(Stored records)
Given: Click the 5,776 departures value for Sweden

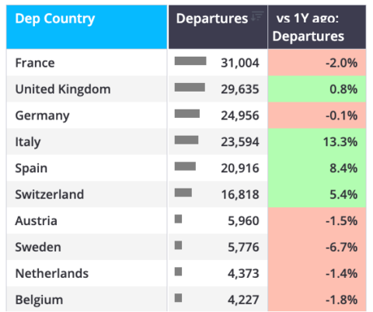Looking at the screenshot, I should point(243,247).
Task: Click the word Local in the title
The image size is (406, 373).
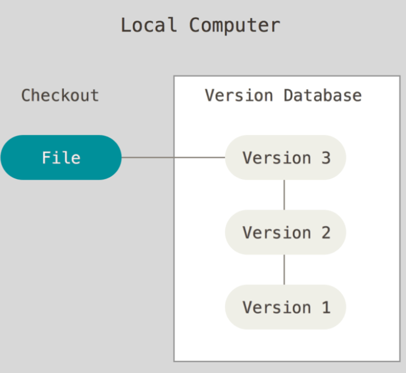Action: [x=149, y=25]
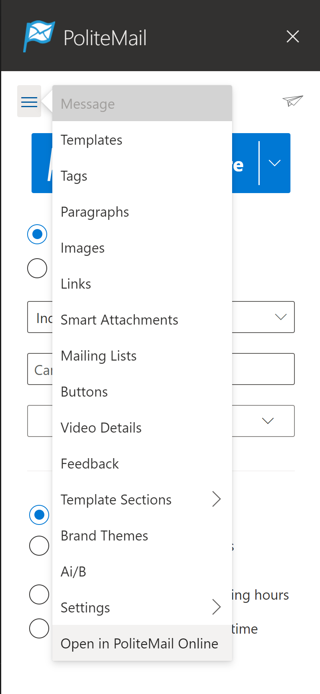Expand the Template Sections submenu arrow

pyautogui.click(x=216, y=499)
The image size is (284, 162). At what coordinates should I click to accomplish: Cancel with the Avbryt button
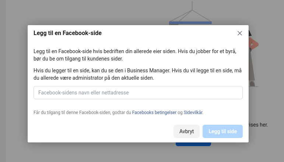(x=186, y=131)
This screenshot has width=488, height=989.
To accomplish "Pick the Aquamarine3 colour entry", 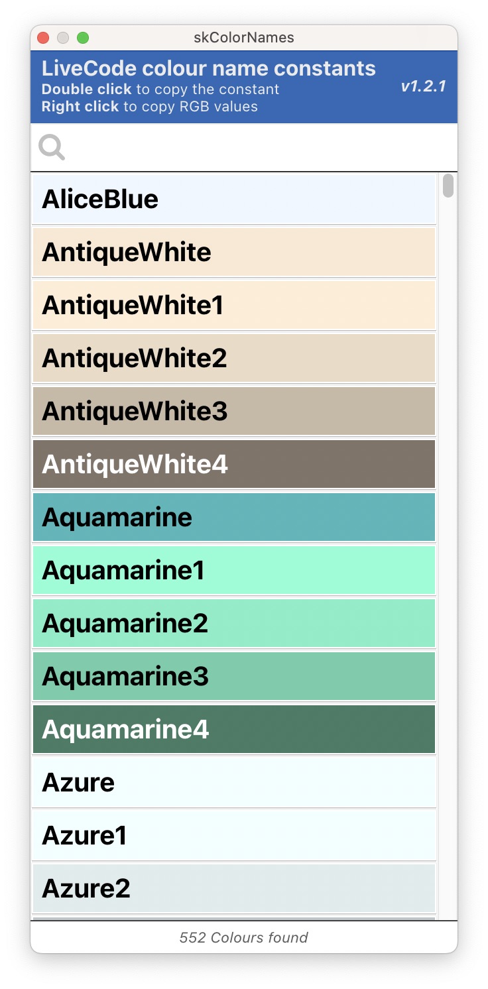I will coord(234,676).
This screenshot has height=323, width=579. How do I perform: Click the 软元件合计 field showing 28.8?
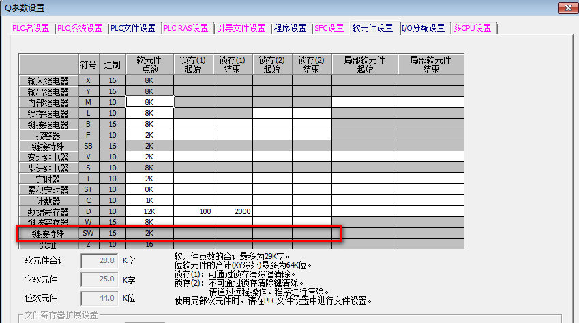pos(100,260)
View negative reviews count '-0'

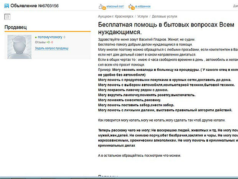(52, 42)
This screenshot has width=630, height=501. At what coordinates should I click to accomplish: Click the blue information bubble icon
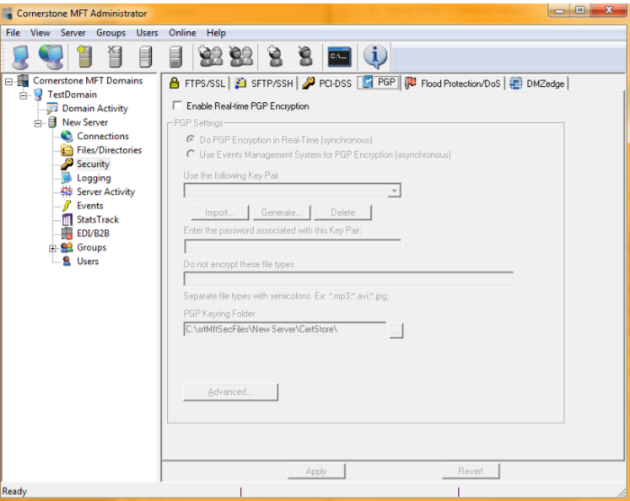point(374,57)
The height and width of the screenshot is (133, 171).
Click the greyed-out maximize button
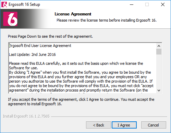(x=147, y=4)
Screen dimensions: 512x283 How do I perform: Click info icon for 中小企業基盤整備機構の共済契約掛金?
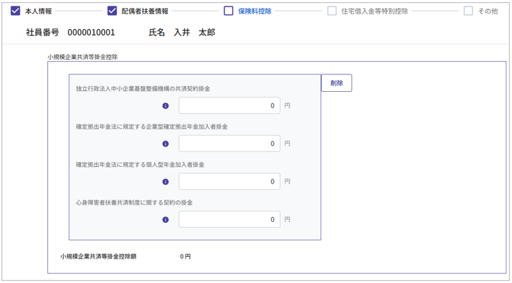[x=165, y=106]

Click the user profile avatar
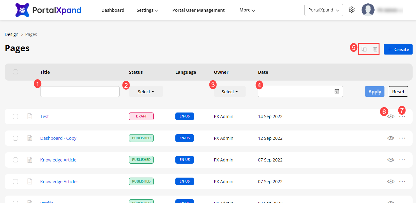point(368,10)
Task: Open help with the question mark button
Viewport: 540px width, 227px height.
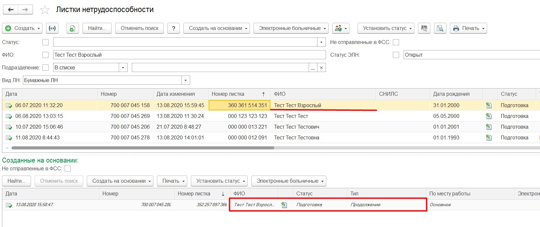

> [Problem description] Wherever the word "Task" turns up in the records, copy out the line it is on.

> [Answer to the problem]
Task: Click the word Local in the title
Task: Open help with the question mark button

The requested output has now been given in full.